On December 6, 2023, the Biden administration released its Fall 2023 Unified Agenda of Regulatory and Deregulatory Actions, which provides a semi-annual update on the federal government’s regulatory agenda and sets target dates for upcoming rulemaking. That update included the announcement that the U.S. Department of Labor (DOL) aims to release its final rule amending the so-called “white collar” exemptions under the Fair Labor Standards Act (FLSA), titled Defining and Delimiting the Exemptions for Executive, Administrative, Professional Outside Sales and Computer Employees, in April 2024. We provide a short synopsis of the proposed changes that would go into effect with that release.

New Minimum Salary for Executive, Administrative, and Professional Exemptions

Proposed changes to the FLSA exemptions for executive, administrative, and professional (EAP) employees would increase the minimum salary thresholds required for the exemptions. Currently, the minimum salary threshold for EAP exemptions is $684 per week ($35,568 per year). As proposed, the minimum salary threshold for EAP exemptions would increase to $1,059 per week ($55,068 per year), a greater than 50% jump from the current minimum threshold.

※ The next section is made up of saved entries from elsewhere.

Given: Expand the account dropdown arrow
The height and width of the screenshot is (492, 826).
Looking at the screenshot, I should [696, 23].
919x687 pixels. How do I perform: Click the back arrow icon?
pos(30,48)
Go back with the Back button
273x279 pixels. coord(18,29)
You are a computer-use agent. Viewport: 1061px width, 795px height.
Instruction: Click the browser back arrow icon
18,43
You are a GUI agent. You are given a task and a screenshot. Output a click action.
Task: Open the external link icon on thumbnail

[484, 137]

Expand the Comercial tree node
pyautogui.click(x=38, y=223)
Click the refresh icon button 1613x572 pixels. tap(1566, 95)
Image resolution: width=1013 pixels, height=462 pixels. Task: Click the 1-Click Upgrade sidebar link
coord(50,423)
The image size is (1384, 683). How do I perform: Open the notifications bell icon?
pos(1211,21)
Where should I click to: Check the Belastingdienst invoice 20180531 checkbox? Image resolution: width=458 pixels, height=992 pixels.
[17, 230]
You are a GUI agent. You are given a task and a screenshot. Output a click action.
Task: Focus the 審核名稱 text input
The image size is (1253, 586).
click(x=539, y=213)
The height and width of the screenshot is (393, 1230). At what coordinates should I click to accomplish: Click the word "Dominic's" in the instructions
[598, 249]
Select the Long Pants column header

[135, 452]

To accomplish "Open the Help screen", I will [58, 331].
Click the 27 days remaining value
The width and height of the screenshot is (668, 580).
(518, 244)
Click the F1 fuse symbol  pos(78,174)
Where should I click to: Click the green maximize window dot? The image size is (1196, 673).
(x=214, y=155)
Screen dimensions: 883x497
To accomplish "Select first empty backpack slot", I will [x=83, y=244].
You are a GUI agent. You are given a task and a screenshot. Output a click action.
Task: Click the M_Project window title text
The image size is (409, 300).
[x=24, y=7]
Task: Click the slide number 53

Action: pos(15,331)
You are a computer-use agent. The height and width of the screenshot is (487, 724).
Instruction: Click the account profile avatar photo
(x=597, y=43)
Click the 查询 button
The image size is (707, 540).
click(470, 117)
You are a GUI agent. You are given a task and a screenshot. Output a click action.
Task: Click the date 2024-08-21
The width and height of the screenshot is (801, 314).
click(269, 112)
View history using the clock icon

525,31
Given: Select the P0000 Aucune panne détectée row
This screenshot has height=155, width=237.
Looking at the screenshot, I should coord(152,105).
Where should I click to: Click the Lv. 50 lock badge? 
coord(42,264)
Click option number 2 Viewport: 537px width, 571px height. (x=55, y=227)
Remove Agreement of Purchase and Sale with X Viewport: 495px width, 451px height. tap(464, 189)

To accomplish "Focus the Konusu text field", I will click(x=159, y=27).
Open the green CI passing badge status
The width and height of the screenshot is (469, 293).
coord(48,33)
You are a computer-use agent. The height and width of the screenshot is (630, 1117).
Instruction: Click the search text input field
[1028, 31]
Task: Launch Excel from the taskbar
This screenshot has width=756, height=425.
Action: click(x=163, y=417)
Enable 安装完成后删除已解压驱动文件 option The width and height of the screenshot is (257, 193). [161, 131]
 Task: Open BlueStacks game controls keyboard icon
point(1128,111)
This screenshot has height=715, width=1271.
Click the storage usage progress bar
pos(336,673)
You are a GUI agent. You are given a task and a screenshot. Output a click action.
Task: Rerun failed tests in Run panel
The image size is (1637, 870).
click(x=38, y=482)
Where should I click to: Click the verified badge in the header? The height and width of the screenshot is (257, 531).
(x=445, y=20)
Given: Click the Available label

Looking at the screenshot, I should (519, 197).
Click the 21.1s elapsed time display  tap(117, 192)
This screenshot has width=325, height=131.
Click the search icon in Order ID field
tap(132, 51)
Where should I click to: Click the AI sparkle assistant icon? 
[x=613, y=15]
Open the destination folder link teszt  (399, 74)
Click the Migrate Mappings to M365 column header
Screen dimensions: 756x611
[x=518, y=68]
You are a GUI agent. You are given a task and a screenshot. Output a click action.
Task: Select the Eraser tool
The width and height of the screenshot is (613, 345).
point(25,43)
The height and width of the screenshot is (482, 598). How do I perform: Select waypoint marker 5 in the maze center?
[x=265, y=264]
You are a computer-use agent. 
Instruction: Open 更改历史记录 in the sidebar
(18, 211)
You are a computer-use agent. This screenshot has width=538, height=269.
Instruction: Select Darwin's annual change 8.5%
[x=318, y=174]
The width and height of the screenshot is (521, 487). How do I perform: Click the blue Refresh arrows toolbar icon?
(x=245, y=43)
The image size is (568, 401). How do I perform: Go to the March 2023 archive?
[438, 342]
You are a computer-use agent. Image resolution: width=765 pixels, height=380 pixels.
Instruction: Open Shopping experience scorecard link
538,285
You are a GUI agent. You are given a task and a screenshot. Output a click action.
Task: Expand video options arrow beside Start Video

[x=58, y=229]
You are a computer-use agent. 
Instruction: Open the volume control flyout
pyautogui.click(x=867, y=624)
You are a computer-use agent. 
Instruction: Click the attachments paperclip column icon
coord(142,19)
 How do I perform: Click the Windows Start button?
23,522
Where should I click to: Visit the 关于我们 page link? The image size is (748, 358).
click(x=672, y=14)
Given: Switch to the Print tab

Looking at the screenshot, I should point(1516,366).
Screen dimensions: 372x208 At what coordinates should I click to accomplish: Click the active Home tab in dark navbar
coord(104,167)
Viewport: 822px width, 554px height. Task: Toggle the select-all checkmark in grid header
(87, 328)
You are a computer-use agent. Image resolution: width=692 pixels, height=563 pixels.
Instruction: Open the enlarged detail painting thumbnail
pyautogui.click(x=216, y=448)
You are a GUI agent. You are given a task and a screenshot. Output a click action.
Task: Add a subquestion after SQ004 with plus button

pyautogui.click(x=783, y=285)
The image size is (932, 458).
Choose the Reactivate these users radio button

The DOL has also indicated that the $55,068 per year rate envisioned by the proposed rule may not be the final minimum threshold set out in the final rule. The DOL plans to peg its minimum salary threshold to the 35th percentile of earnings of full-time salaried workers in the lowest-wage census region. The DOL has indicated that the final salary threshold will consider earnings data as of the date that the final rule takes effect. As a result, the final salary floor may be higher than the projected $55,068 per year. The DOL also plans to update salary thresholds every three years to reflect the latest earnings data.

Changes to Highly Compensated Employees

In addition to the proposed changes to the minimum salary threshold for the EAP exemptions, the DOL has also proposed an increase to the minimum salary threshold for highly compensated employees (HCEs). Currently, HCEs are required to be paid a total annual compensation of $107,432 or more per year, with at least $684 paid per week on a salary or fee basis, for the HCE exemption to apply. The DOL is proposing that the total annual compensation for HCEs be increased to $143,988 per year, with at least $1,059 paid per week on a salary or fee basis. This new rate is to be set to the 85th percentile of earnings of full-time salaried workers in the lowest-wage census area. As with the EAP exemptions, the minimum salary threshold for the HCE exemption would be updated every three years to reflect the latest earnings data.

Next Steps

Employers with employees who are exempt through the EAP and HCE exemptions should watch for these changes in April 2024 and contact experienced counsel with questions.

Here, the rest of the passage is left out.